Don't build this wall
Shikha Dalmia at Reason.com: "Even the Cold War border between the two Germanies, the most fortified manmade barrier, was breached about a thousand times a year. That, however, is not deterring House Republicans from demanding 'fully secure' borders as a condition for immigration reform. ...
"The comprehensive immigration reform that the Senate passed recently would, thanks to Republican insistence, increase border security spending by a whopping $46.3 billion over the next 10 years. ... Coming on top of the $90 billion already spent on border security in the last decade, it mocks Republican calls for austerity.
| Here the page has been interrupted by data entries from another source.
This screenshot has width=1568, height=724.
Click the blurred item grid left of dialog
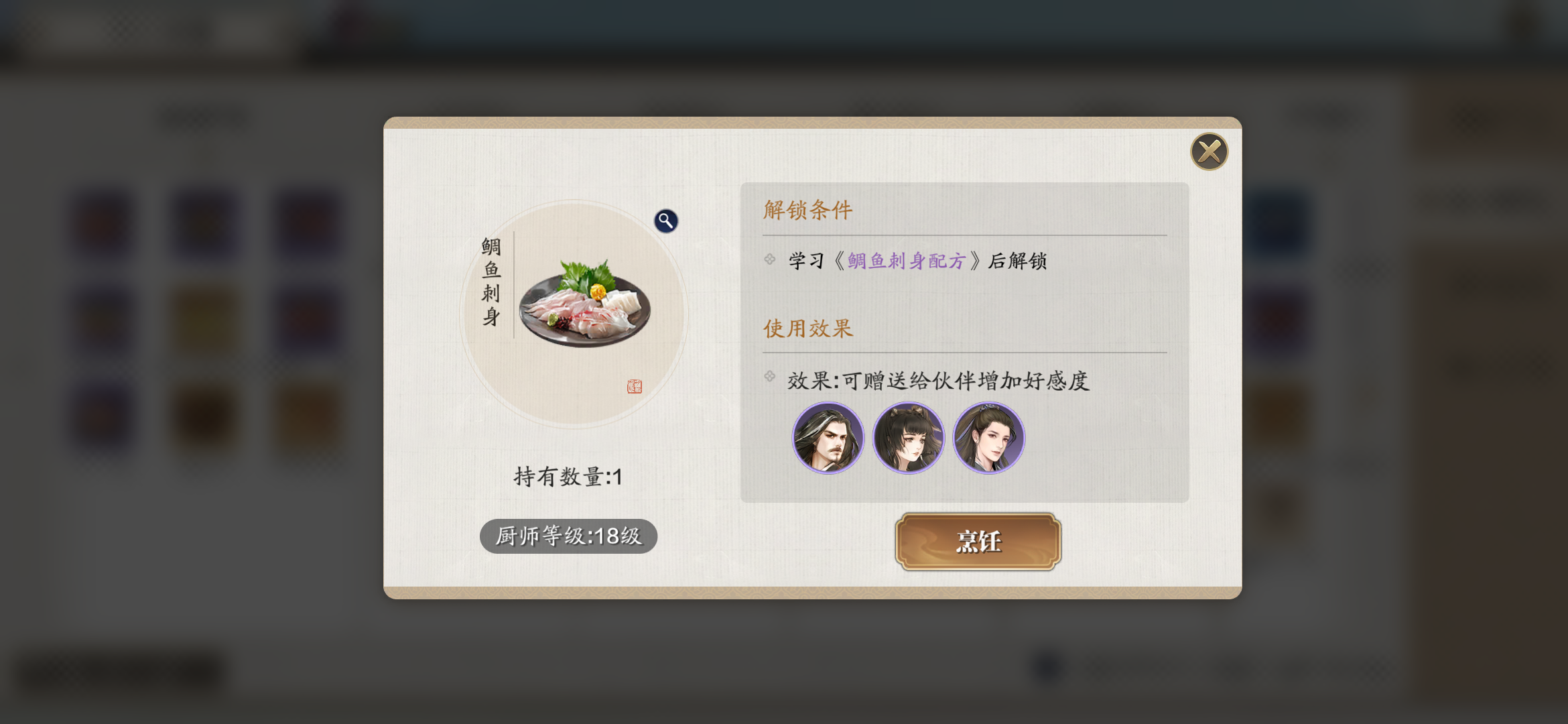point(206,320)
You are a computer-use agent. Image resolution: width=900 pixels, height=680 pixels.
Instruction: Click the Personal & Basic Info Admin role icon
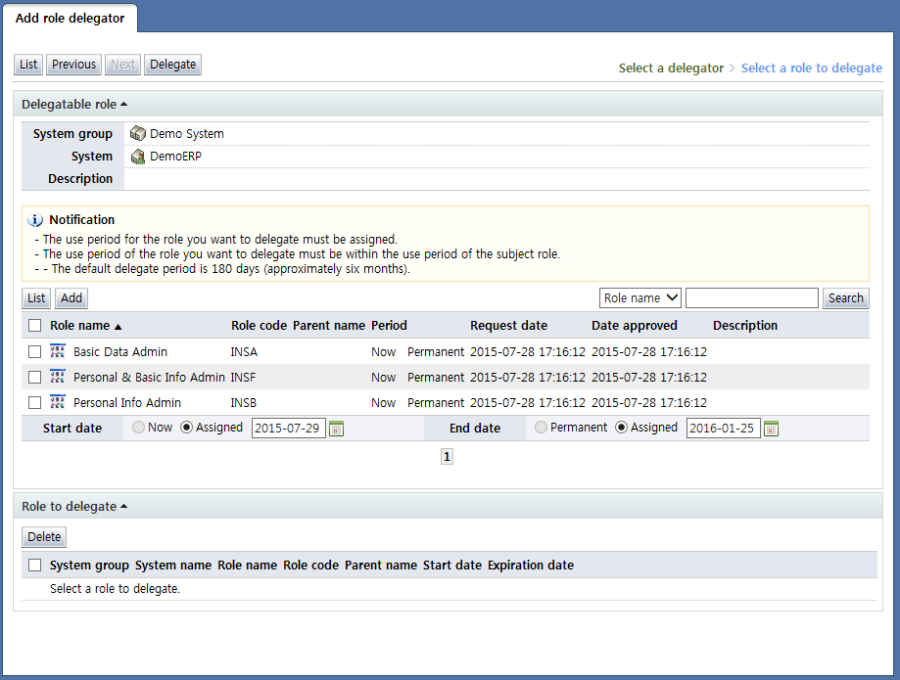(57, 377)

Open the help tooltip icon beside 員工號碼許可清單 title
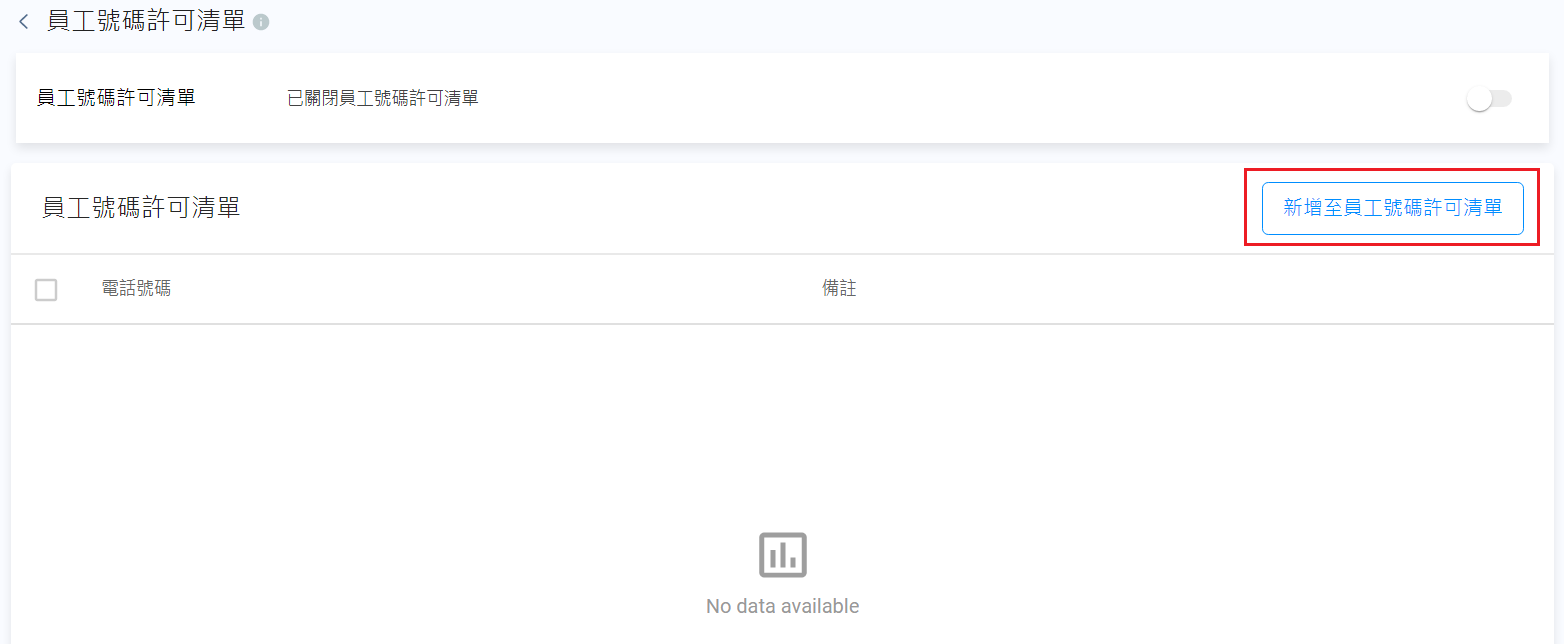point(261,22)
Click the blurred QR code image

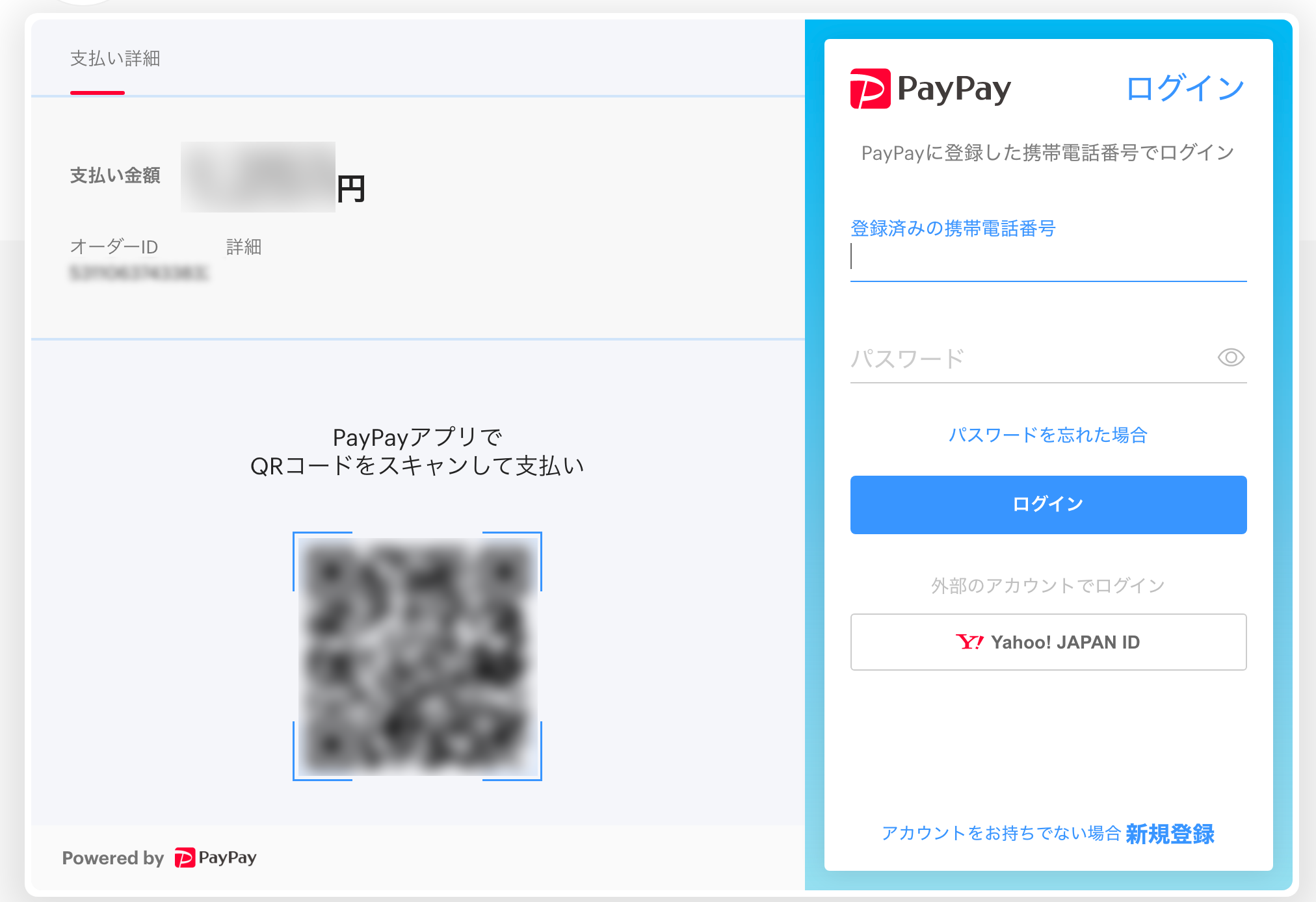(x=417, y=656)
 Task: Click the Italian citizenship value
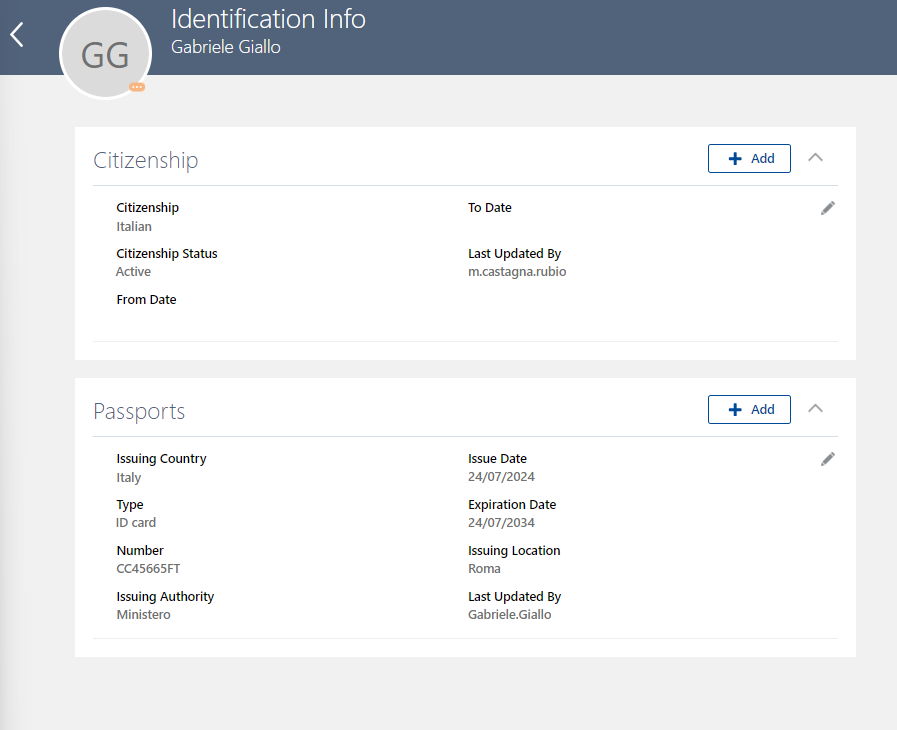[133, 226]
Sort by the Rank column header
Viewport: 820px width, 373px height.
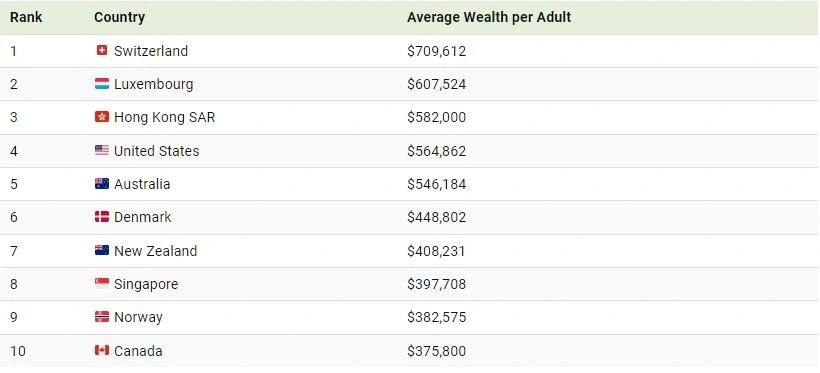point(26,17)
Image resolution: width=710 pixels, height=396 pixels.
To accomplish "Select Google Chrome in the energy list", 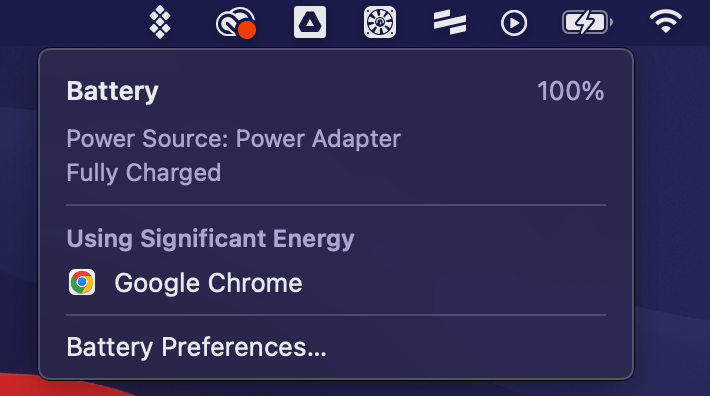I will (x=336, y=283).
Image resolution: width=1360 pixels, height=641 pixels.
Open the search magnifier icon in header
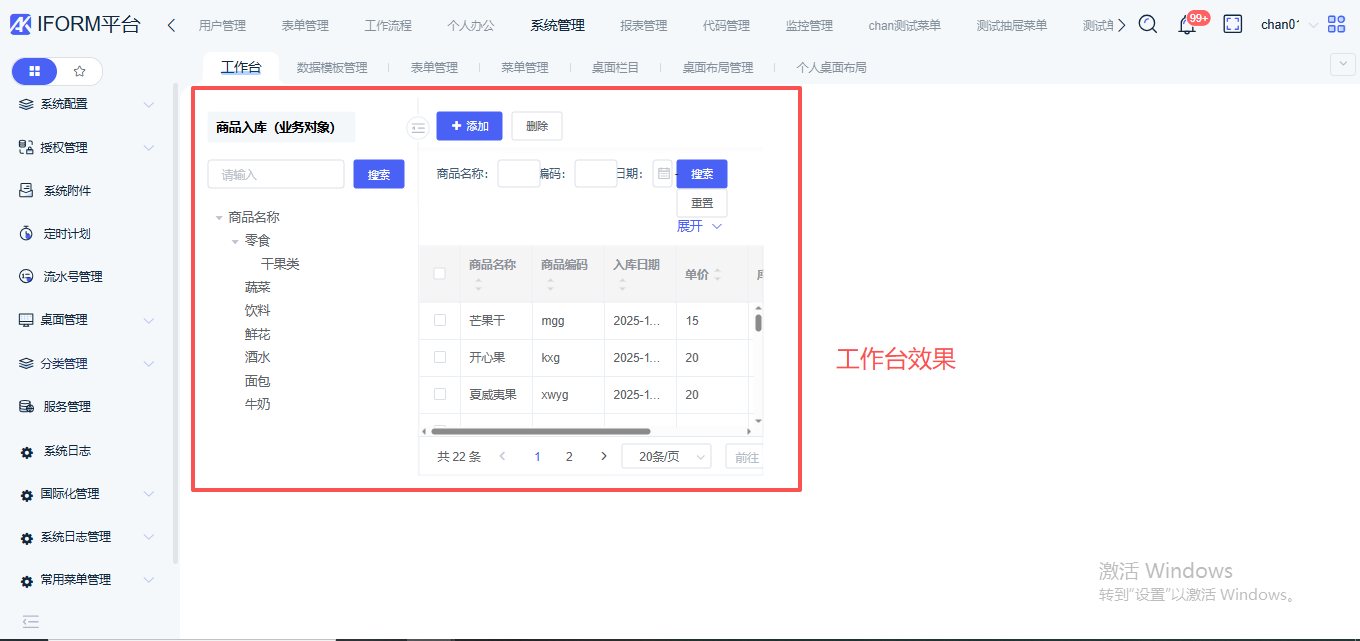[1148, 25]
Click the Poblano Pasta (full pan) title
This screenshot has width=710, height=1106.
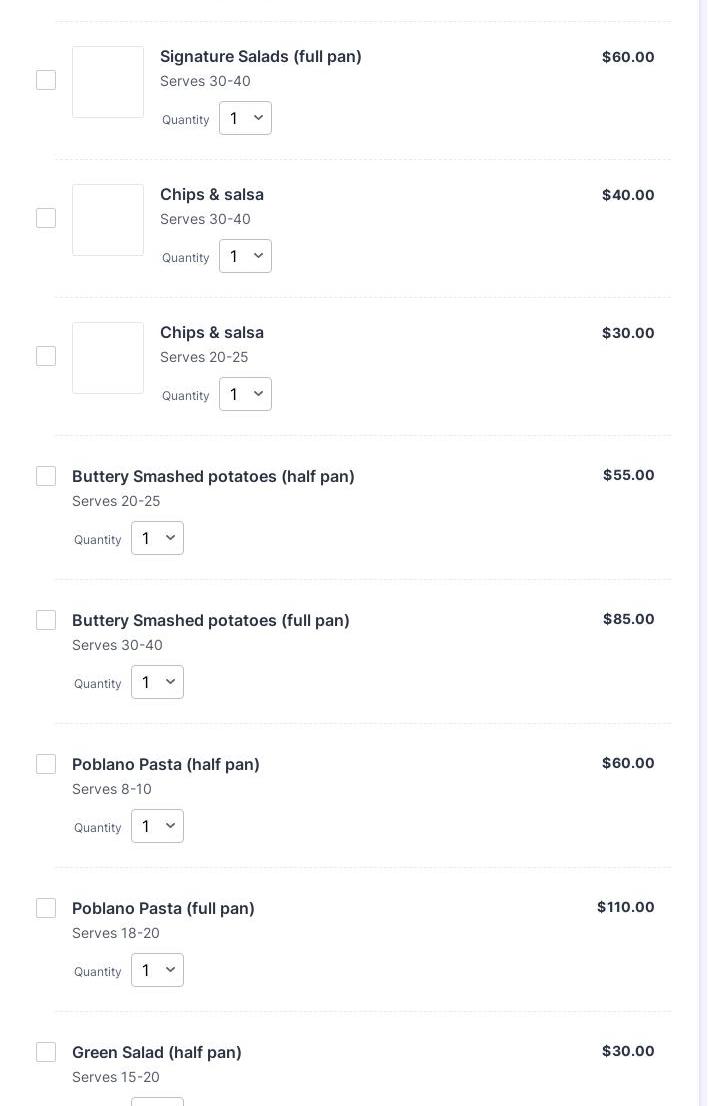pyautogui.click(x=163, y=908)
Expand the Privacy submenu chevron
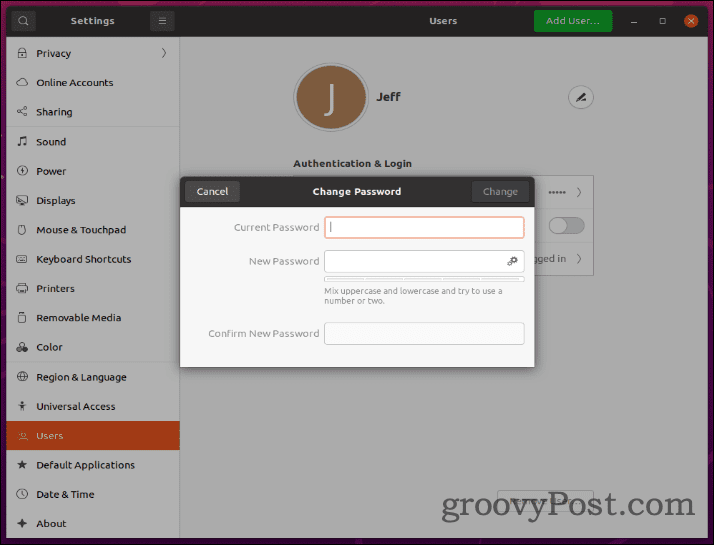This screenshot has width=714, height=545. click(x=164, y=53)
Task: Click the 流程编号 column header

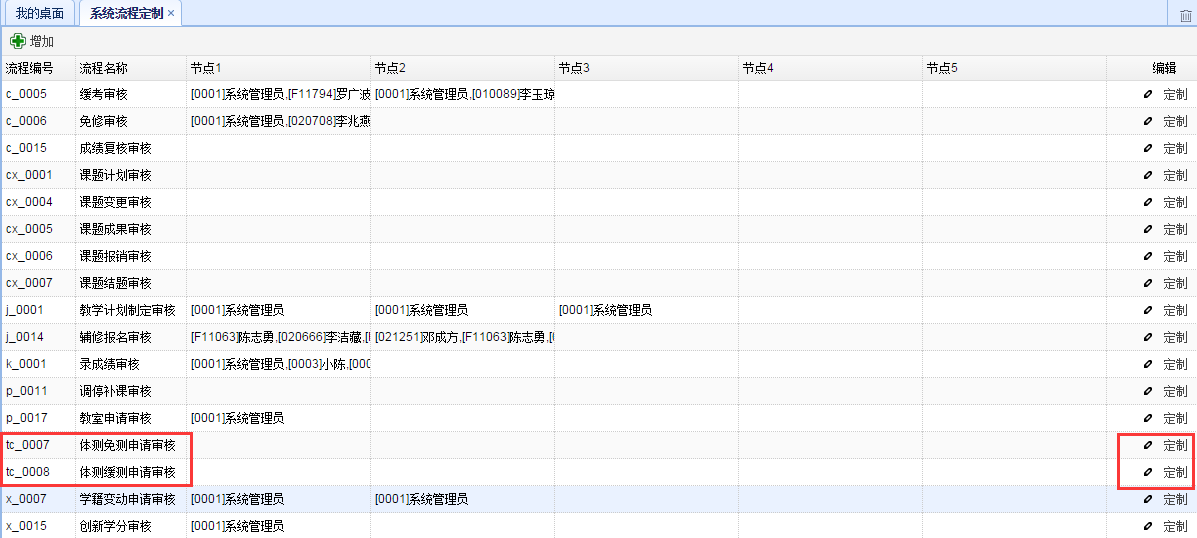Action: coord(30,68)
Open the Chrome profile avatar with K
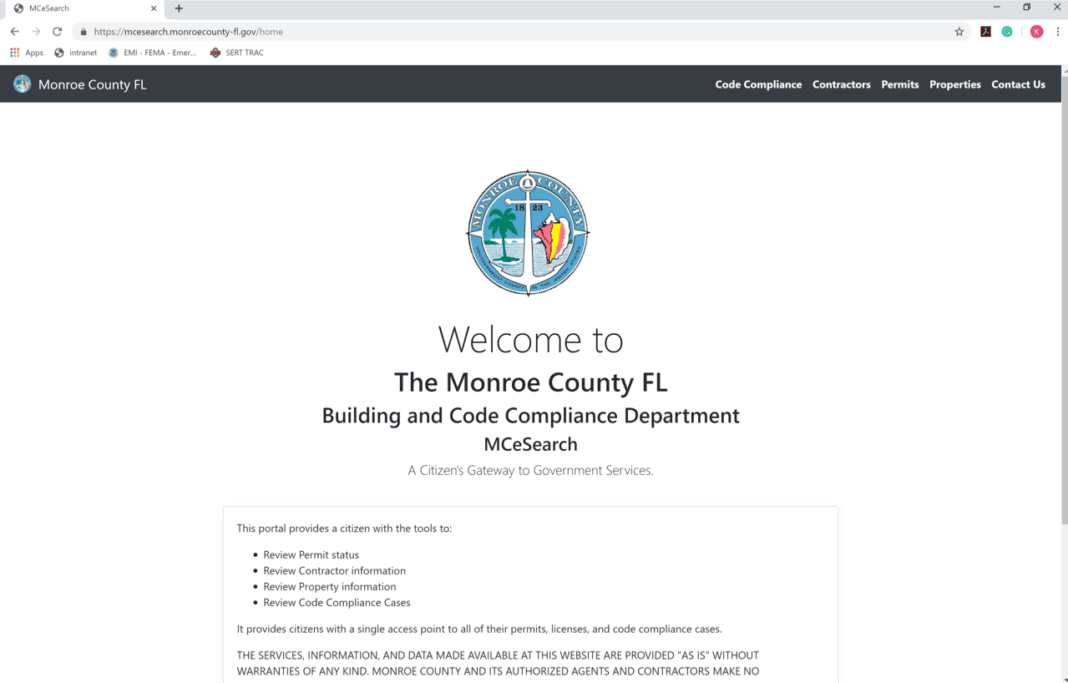Screen dimensions: 1068x683 pos(1036,31)
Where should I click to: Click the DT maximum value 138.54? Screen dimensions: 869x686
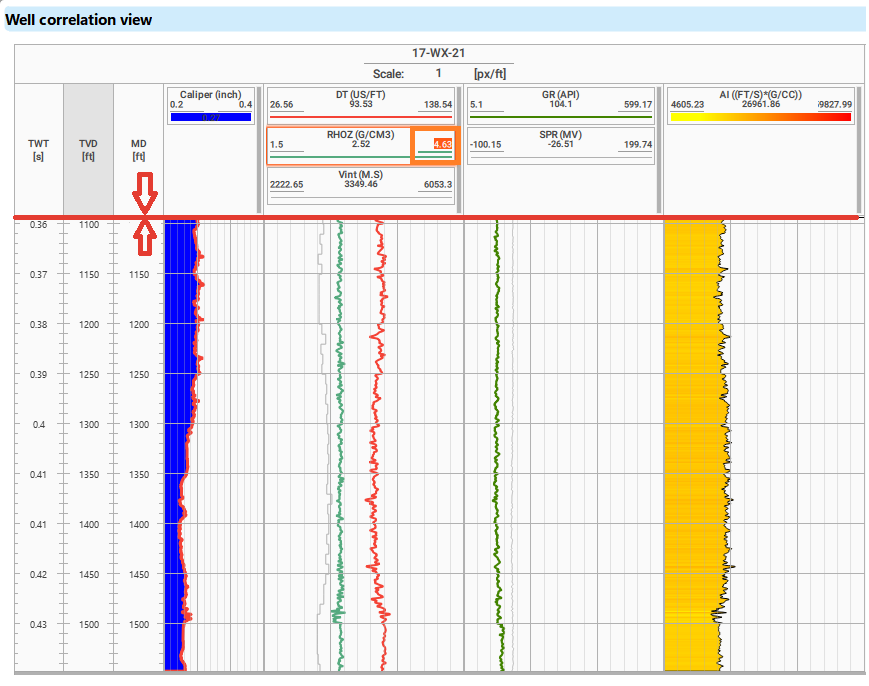click(438, 104)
"In a world of limited means, spending more on harmless unauthorized workers means spending less on genuine criminals, hardly a recipe for making America safe. This is the same illogic that enviros deploy when they waste billions to scrub superfund sites to make the dirt edible by children instead of prioritizing cleanup dollars to fight genuine health threats."
It was never about race
Rich Lowry at Politico: "The George Zimmerman trial is the racial metaphor that failed. Every day that passes makes it clear that none of the ideological baggage heaped on the case ever made any sense.
"George Zimmerman is not a symbol of white America, or -- to borrow the stilted phrase The New York Times used to refer to him in its reports -- white-Hispanic America. The case is not about race relations. Incredibly enough, even the attorney for Trayvon Martin's family now says, 'We don't believe the focus was really race.'
"To the extent that the trial has any larger meaning, it is a tale of the left's desperation to indict contemporary America as a land of rank racism, different in degree, perhaps, but not in kind from 1950s Mississippi."
No more women
Satirist Andy Borowitz: "AUSTIN -- Republican lawmakers in the Texas State Senate are proposing a precedent-setting new bill that would make it illegal for women to live in the state. Sen. Harland Dorrinson, one of the many pro-life lawmakers backing the woman ban, crafted his bill after witnessing Sen. Wendy Davis filibuster an anti-abortion bill last month. 'That was our moment to say, "Enough is enough," ' he said. 'This comes down to a choice between life and women, and we choose life.'
"Sen. Dorrinson said his bill would call for a 20-foot woman-proof fence to be constructed along the borders of the state. 'Women are great at talking, but not at climbing,' he observed.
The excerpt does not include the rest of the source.